Originally published March 9, 2015

My professional interests are defined by the acronym LIKES, which stands for Leadership, Innovation, Knowledge Management, English Usage, Social Media. I have posted about all of these topics here previously with the exception of English. This week’s post will rectify that.

As a practicing member of the grammar police — our mission is to serve and correct — I try to help people use English correctly. This is an increasingly difficult challenge, but I am not ready to give up yet.

There are three schools of thought about obsessing over the correct use of grammar, punctuation, and spelling.

  1. Language is living and constantly evolving. Embrace the inevitable changes to English usage.
  2. Who cares? Chill out and stop stressing about incorrect usage.
  3. Pay attention to what you say and write. Try to do so as correctly and precisely as possible.

There are valid arguments to be made for each of these positions. Here are three arguments for the third one: Using English correctly has valuable benefits.

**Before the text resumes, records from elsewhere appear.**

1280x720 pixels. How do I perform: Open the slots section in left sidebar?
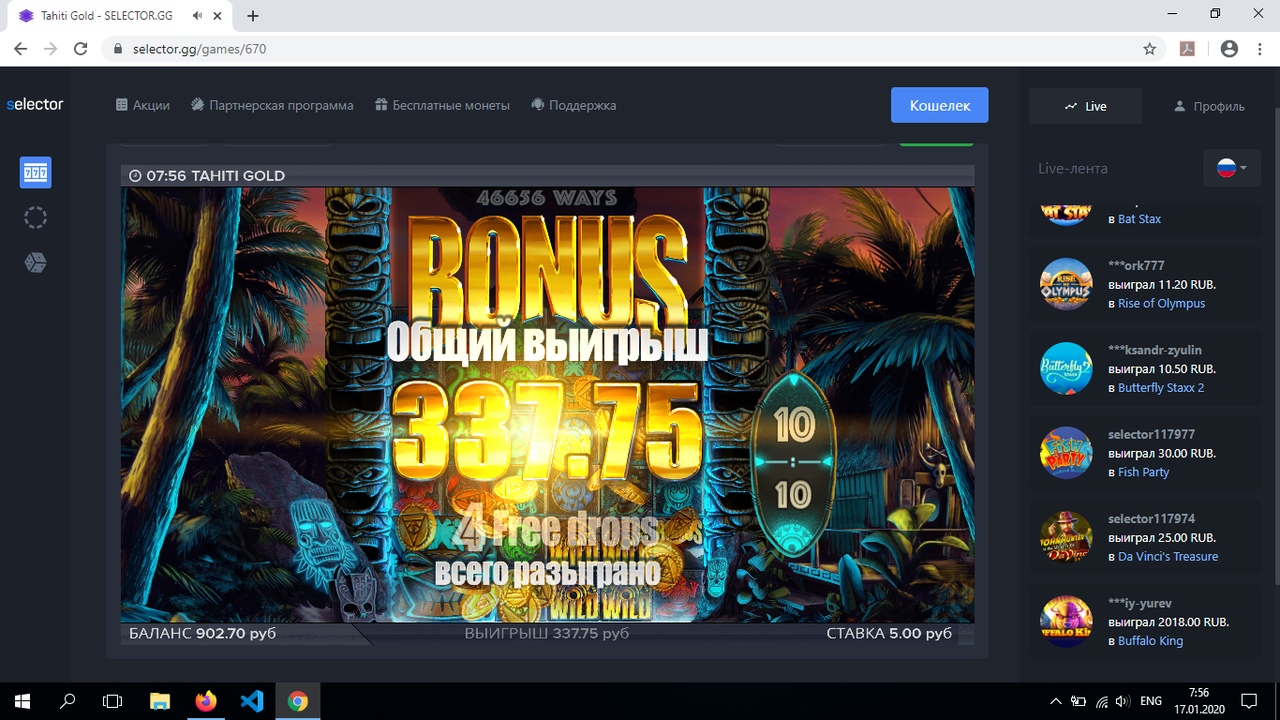tap(35, 173)
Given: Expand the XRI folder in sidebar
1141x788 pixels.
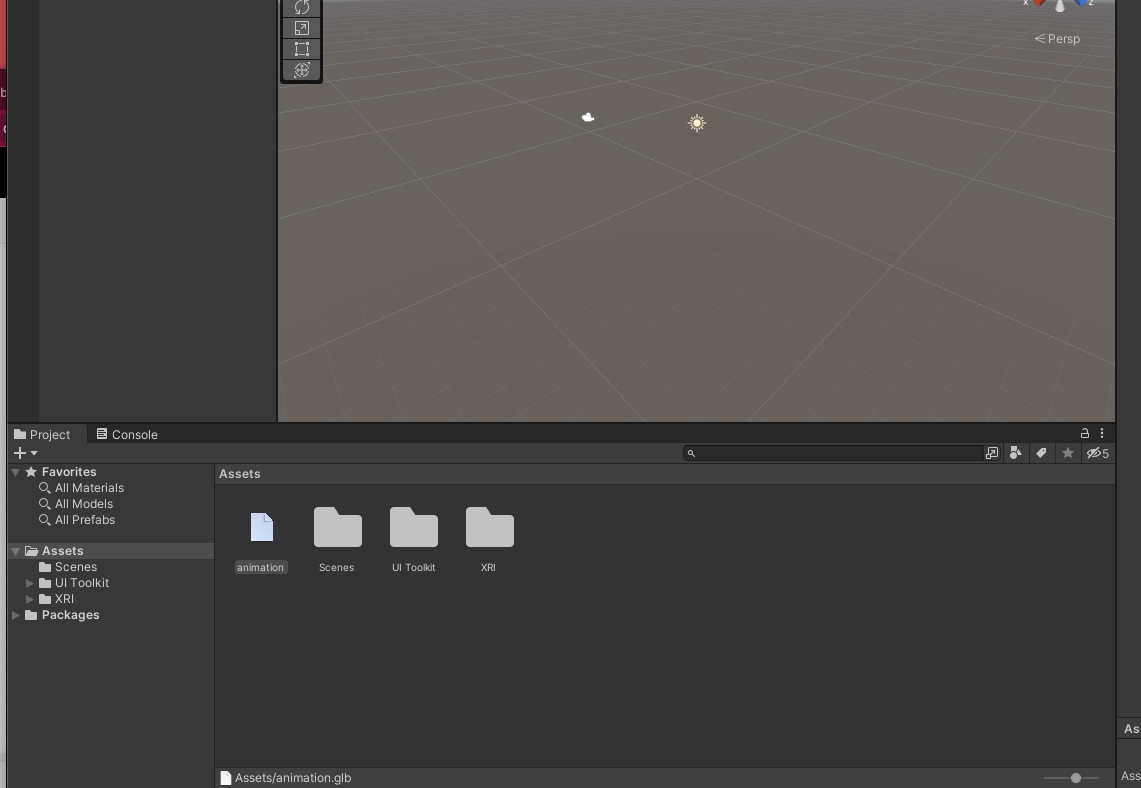Looking at the screenshot, I should 30,599.
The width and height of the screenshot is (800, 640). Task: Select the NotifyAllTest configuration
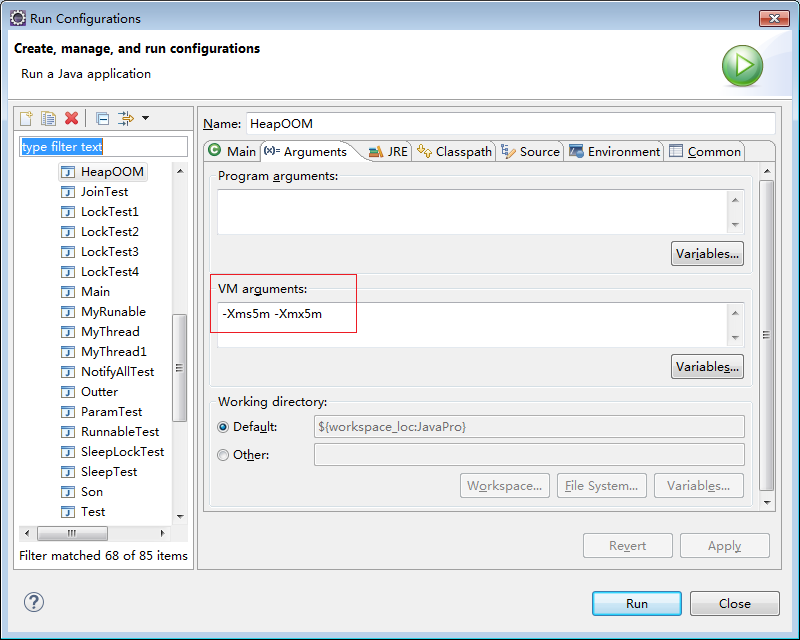point(117,372)
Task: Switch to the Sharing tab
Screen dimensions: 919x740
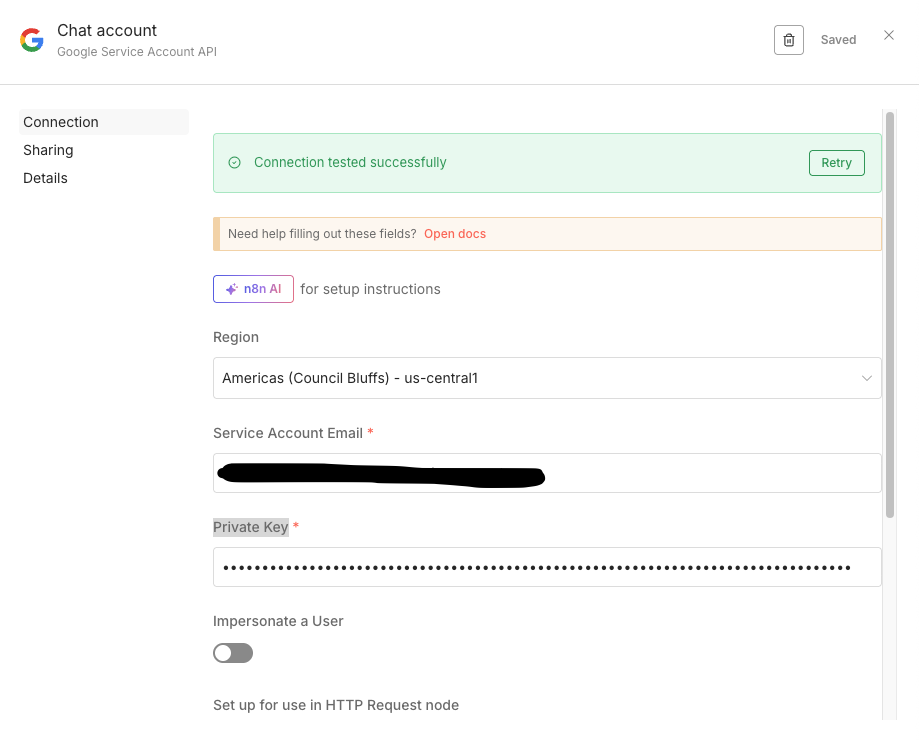Action: click(x=48, y=150)
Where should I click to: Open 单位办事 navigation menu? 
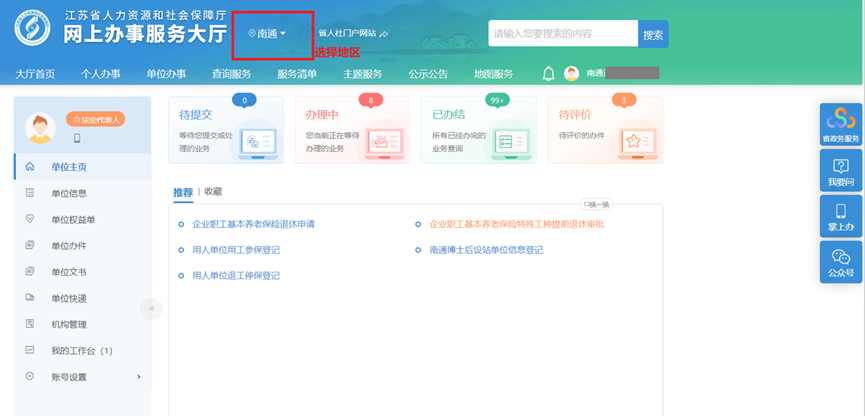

  1. Using language correctly suggests that you also do other things well. The flip side: If you don’t take care in your use of language, what else might you neglect?
  2. Proper usage conveys intelligence, attention to detail, and consideration for your listeners’ ears and readers’ eyes.
  3. Failure to take advantage of differences in word definitions, even if subtle, can result in loss of precision, limited richness of expression, and confusion. Such sloppiness can lead to bad outcomes.

Three maxims

  1. Bad usage drives out good usage. Once improper usage crops up, it tends to spread and replace more precise usage.
  2. When deciding where to place an apostrophe, people tend to get it wrong. It’s like they are playing Pin the Tail on the Donkey, with the apostrophe as the tail, the word as the donkey, and the writer acting blindly.
  3. It is pleasing to hear English spoken properly and to read prose that is well-written. Taking care to do so increases the levels of beauty, harmony, and eloquence in the world.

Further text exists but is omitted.